According to the same IDC research, 74% of organizations with more than 5,000 employees have already invested in modern communication tools, which raises the stakes for managing all of it consistently at scale. And the investment is tied to outcomes: 71% of organizations say collaboration improves the ROI of their technology spend*.
Standardization across meeting spaces reduces risk
The biggest barrier to reliable AI outcomes is inconsistency. Even organizations with standardized collaboration platforms often have meeting spaces that perform differently because of variations in room design, equipment, and configuration. When context capture varies, AI outputs vary with it: different transcription accuracy, inconsistent speaker attribution, reduced meeting context, and unreliable summaries from one room to the next.
"This variability is what breaks AI reliability," Liem said.
The fix is standardization: defined room profiles for each space size, consistent hardware, common audio and video processing, and centralized management policies. The benefits go beyond AI accuracy. Standardized rooms are easier and more predictable to deploy and troubleshoot. They also establish what Liem calls a trusted baseline, so every meeting starts from a known level of performance regardless of location.
What IT leaders should evaluate now
The first priority is capture quality, because everything else depends on it. "If the input isn't clear, no AI model can fully correct that," Liem said. From there, a practical evaluation covers a few areas, from capture quality to data governance.
Don't rely on spec sheets alone. Run real meetings and compare transcript accuracy across rooms, check summary consistency, and verify speaker attribution in genuine hybrid conditions.
One area worth planning for now is how AI can help manage meeting environments themselves. Liem points to a future where IT and facilities agents use room telemetry to monitor system health, identify issues before meetings begin, and trigger automated fixes when performance starts to drift.
The payoff is a more resilient meeting environment that requires less manual intervention while consistently delivering the reliable room performance AI-enabled collaboration depends on. That puts centralized management, interoperability, and proactive monitoring higher on the IT priority list.

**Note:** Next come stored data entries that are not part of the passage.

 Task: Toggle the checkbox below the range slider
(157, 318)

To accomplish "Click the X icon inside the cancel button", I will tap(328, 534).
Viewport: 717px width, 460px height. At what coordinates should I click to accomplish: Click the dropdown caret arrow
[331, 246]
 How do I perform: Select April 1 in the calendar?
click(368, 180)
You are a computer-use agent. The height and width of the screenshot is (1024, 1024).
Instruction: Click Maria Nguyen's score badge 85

The bottom line: AI-ready collaboration is an infrastructure decision
AI meeting assistants have changed what collaboration technology can do to help drive business outcomes. Rooms are no longer judged only on whether people can hear and see each other. They are judged on how well they capture the complete context AI systems rely on. That makes AI readiness an infrastructure decision as much as a software one.
Organizations that chase AI features while ignoring capture quality, room performance, standardization, and lifecycle management risk building AI initiatives on an unreliable foundation. Poor inputs reduce confidence in summaries, records, and automated workflows, limiting both AI adoption and overall ROI. And the business cost is measurable: IDC found that 44% of employees link the quality of their collaboration tools directly to their own productivity.

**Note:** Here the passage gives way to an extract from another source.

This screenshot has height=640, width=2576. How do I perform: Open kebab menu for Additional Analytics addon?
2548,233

When organizations get that foundation right, AI becomes more than a meeting assistant. Reliable meeting context creates AI outputs that people trust, allowing meeting intelligence to move confidently into the workflows where decisions are made. Rather than spending time correcting incomplete records or validating AI-generated insights, teams can focus on acting on them. In that sense, AI-ready collaboration is no longer just a technology decision; it is a business performance decision that helps organizations realize greater value from both their collaboration and AI investments.
Learn how organizations are building AI-ready collaboration environments that deliver reliable meeting data and simplified management at scale with Shure.
*Source: IDC InfoBrief, commissioned by Shure, The Future of AI-Driven Collaboration, Shure.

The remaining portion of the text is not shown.